━━━ Data section ━━━

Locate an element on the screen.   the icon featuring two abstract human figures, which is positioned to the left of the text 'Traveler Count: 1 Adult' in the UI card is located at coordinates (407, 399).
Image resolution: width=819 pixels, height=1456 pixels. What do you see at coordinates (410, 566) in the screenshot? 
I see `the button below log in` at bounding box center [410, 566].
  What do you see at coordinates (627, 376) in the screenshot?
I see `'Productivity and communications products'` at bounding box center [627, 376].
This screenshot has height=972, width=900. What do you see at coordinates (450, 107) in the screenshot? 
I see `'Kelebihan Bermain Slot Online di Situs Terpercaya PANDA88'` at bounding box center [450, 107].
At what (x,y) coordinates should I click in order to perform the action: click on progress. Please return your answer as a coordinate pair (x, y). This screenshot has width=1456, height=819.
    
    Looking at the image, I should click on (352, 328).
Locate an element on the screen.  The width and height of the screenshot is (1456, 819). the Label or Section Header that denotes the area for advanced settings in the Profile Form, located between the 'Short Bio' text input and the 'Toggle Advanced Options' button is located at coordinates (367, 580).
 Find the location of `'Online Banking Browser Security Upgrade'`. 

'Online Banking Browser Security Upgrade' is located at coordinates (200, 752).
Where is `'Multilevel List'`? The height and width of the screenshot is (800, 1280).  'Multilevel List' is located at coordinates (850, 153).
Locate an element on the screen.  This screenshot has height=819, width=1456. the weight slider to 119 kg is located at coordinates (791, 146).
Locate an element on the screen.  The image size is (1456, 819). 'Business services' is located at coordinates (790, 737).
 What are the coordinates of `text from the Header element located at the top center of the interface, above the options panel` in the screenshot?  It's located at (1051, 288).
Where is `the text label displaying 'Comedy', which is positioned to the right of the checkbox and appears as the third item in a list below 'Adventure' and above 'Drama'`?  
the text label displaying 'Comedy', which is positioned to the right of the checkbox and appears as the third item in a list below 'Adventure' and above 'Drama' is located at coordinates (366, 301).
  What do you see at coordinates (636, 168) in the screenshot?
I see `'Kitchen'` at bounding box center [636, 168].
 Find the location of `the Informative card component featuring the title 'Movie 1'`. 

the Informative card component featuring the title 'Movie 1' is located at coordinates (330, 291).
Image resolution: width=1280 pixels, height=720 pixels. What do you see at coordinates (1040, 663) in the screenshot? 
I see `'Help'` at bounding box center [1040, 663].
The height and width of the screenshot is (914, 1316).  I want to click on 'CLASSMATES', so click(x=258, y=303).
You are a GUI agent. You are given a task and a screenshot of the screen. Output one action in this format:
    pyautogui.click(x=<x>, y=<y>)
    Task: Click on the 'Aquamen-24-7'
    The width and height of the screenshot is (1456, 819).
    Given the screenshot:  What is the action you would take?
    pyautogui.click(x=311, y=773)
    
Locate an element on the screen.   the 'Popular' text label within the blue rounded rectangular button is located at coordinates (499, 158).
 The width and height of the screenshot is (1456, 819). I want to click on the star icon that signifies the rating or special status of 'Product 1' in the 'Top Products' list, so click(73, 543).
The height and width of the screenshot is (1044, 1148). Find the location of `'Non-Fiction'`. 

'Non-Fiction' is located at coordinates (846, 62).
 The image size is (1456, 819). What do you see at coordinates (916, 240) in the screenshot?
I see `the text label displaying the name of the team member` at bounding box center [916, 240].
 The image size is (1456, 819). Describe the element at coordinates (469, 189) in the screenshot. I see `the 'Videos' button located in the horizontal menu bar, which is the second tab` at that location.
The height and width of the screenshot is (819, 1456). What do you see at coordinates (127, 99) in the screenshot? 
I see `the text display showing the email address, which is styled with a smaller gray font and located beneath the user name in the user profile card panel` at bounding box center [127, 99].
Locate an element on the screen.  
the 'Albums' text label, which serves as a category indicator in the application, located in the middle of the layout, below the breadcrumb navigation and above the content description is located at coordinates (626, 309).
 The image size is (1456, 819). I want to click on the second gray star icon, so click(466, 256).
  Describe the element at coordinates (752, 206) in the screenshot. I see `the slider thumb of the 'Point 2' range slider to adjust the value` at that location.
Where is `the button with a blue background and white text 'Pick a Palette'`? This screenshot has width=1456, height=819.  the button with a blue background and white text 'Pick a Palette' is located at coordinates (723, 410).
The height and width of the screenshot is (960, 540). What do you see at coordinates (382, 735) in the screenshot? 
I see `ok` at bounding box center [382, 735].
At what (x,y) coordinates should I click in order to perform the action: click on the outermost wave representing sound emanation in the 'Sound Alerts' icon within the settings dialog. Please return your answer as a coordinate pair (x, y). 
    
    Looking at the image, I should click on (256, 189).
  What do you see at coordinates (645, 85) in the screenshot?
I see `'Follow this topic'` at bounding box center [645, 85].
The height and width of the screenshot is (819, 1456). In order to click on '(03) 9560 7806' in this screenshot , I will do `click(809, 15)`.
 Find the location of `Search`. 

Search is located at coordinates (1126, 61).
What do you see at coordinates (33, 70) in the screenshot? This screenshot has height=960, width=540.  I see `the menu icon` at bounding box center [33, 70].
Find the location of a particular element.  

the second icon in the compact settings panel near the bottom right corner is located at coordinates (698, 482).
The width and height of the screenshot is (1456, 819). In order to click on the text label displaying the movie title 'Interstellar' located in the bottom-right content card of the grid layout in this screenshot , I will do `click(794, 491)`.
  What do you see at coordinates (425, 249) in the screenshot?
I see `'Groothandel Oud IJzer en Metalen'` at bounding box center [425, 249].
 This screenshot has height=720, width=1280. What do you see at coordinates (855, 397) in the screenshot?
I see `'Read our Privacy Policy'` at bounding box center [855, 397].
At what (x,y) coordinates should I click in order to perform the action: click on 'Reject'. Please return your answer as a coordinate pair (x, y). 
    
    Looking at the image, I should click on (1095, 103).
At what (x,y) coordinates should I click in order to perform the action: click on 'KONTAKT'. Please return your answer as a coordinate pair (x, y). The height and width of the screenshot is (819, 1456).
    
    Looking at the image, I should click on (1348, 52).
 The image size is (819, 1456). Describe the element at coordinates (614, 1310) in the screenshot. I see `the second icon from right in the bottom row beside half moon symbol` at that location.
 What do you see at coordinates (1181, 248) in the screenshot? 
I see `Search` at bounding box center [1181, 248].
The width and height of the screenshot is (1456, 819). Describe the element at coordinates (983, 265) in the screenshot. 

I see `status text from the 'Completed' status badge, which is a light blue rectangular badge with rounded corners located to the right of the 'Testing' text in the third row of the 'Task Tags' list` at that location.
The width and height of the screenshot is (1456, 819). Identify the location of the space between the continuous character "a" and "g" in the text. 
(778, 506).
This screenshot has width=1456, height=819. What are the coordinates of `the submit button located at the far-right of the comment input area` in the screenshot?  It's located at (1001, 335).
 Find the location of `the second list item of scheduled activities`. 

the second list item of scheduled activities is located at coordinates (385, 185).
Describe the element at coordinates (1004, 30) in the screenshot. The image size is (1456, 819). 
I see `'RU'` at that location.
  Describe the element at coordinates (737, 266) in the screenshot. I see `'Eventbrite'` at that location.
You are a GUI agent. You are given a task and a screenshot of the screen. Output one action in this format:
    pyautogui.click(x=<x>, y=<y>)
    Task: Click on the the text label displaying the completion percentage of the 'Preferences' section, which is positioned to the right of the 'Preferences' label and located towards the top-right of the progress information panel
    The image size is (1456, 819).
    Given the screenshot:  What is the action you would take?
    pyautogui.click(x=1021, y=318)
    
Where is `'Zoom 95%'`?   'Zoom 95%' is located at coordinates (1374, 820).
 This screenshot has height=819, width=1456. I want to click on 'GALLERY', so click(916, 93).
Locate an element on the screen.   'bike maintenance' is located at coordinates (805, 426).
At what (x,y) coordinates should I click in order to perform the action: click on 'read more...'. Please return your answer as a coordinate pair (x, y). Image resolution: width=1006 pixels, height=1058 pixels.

━━━

Duplicate the entries from the line containing "coordinates (723, 410)." through the line containing "Looking at the image, I should click on (256, 189).", both included, with every character kept the same.

Where is `the button with a blue background and white text 'Pick a Palette'`? This screenshot has width=1456, height=819.  the button with a blue background and white text 'Pick a Palette' is located at coordinates (723, 410).
The height and width of the screenshot is (960, 540). What do you see at coordinates (382, 735) in the screenshot? 
I see `ok` at bounding box center [382, 735].
At what (x,y) coordinates should I click in order to perform the action: click on the outermost wave representing sound emanation in the 'Sound Alerts' icon within the settings dialog. Please return your answer as a coordinate pair (x, y). 
    
    Looking at the image, I should click on (256, 189).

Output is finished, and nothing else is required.